**SUPPLIED RECORDS**
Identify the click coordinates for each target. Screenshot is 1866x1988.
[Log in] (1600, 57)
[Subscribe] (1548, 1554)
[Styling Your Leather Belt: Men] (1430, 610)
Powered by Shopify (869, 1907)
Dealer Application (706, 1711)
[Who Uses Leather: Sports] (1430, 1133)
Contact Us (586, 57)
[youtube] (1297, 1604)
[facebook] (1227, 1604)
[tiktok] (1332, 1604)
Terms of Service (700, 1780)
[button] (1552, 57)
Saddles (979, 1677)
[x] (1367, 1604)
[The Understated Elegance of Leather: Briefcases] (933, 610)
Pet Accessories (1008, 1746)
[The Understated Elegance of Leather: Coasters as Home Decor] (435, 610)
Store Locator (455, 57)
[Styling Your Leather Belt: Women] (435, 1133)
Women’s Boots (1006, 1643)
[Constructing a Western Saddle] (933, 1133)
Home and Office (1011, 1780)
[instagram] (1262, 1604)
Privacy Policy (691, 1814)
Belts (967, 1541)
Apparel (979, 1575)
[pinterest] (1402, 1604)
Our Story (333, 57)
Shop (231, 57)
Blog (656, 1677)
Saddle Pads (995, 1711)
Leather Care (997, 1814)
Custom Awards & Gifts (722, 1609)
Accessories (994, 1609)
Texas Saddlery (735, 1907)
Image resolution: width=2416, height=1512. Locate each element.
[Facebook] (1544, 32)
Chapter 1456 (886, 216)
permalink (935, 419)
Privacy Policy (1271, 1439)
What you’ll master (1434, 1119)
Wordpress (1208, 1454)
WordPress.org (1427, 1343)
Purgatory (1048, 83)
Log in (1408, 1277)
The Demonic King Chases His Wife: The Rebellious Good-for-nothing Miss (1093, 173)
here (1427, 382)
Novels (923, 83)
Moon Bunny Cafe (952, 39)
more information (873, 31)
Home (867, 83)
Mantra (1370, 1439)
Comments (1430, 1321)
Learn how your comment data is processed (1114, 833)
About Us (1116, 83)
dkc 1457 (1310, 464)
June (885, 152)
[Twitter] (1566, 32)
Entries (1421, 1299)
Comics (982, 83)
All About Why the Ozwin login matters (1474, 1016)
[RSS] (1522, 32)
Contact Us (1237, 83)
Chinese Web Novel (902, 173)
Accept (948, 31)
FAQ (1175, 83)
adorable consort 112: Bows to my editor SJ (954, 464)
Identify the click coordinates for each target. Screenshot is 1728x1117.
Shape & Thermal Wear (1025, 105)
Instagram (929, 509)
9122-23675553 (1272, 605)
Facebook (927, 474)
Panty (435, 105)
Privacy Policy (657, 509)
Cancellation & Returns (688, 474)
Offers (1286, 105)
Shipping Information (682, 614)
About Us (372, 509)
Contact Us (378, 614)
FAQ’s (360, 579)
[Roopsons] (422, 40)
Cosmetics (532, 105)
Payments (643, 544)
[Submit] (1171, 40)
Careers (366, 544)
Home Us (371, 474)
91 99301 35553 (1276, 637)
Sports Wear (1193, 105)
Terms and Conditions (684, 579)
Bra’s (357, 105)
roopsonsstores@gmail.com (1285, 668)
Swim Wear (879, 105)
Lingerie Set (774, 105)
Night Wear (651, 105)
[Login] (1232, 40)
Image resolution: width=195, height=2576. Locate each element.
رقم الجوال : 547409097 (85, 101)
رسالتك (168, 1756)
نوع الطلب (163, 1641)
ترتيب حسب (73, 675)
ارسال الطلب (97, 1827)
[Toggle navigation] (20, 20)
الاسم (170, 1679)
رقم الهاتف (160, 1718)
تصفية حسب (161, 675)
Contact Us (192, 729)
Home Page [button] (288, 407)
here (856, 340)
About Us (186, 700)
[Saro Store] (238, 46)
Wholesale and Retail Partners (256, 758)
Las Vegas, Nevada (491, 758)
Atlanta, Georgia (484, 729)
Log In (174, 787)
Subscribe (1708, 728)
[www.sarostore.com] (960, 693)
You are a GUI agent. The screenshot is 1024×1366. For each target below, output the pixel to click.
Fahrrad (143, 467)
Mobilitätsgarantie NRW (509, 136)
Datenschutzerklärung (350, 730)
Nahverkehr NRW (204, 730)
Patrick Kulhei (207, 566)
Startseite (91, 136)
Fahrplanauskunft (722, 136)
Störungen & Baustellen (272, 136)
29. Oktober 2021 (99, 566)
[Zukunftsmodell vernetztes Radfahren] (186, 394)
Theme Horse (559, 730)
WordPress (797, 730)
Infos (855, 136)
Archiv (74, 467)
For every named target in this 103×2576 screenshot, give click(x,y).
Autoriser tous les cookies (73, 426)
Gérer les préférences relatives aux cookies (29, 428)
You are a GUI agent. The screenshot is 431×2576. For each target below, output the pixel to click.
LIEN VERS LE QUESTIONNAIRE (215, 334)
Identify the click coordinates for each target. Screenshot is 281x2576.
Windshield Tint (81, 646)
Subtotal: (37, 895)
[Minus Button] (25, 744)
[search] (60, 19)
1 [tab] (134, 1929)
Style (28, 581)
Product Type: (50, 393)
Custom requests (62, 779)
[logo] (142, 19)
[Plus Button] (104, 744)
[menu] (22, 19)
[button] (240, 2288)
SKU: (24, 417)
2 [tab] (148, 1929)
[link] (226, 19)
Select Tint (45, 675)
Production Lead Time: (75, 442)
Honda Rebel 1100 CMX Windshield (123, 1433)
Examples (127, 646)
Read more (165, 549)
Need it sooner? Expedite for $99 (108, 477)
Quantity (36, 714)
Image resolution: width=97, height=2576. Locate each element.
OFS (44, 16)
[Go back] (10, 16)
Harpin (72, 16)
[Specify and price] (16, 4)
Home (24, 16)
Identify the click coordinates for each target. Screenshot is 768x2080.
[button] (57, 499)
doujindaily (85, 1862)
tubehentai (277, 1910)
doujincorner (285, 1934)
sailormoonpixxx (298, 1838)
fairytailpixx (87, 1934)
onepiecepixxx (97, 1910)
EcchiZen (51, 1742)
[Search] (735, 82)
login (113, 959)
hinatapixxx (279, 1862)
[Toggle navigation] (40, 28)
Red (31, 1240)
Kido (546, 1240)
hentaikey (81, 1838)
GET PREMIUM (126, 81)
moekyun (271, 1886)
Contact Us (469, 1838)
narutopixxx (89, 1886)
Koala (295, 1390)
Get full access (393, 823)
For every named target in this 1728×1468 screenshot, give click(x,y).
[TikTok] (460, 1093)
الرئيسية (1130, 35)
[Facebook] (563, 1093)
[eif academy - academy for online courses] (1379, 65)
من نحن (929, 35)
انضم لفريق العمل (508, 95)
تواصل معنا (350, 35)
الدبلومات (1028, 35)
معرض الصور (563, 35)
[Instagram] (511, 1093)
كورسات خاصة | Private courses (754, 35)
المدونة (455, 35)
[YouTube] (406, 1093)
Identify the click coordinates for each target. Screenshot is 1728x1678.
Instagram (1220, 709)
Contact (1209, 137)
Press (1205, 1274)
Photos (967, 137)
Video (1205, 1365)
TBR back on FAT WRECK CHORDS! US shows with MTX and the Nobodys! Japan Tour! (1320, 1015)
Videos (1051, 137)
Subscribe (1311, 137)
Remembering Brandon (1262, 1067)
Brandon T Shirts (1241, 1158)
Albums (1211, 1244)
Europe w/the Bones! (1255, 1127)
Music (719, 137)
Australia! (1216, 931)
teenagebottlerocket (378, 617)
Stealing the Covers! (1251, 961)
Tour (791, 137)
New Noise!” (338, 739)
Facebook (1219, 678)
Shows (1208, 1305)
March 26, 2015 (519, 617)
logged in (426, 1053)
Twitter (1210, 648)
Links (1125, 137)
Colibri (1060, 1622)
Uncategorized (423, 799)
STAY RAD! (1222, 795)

**EXERCISE GOAL**
Begin at the line that has "Dealer Application (706, 1711)" in the entries above; stop after the line that has "Women’s Boots (1006, 1643)". Transcribe exactly those lines and no others.

**TASK OUTPUT**
Dealer Application (706, 1711)
[Who Uses Leather: Sports] (1430, 1133)
Contact Us (586, 57)
[youtube] (1297, 1604)
[facebook] (1227, 1604)
[tiktok] (1332, 1604)
Terms of Service (700, 1780)
[button] (1552, 57)
Saddles (979, 1677)
[x] (1367, 1604)
[The Understated Elegance of Leather: Briefcases] (933, 610)
Pet Accessories (1008, 1746)
[The Understated Elegance of Leather: Coasters as Home Decor] (435, 610)
Store Locator (455, 57)
[Styling Your Leather Belt: Women] (435, 1133)
Women’s Boots (1006, 1643)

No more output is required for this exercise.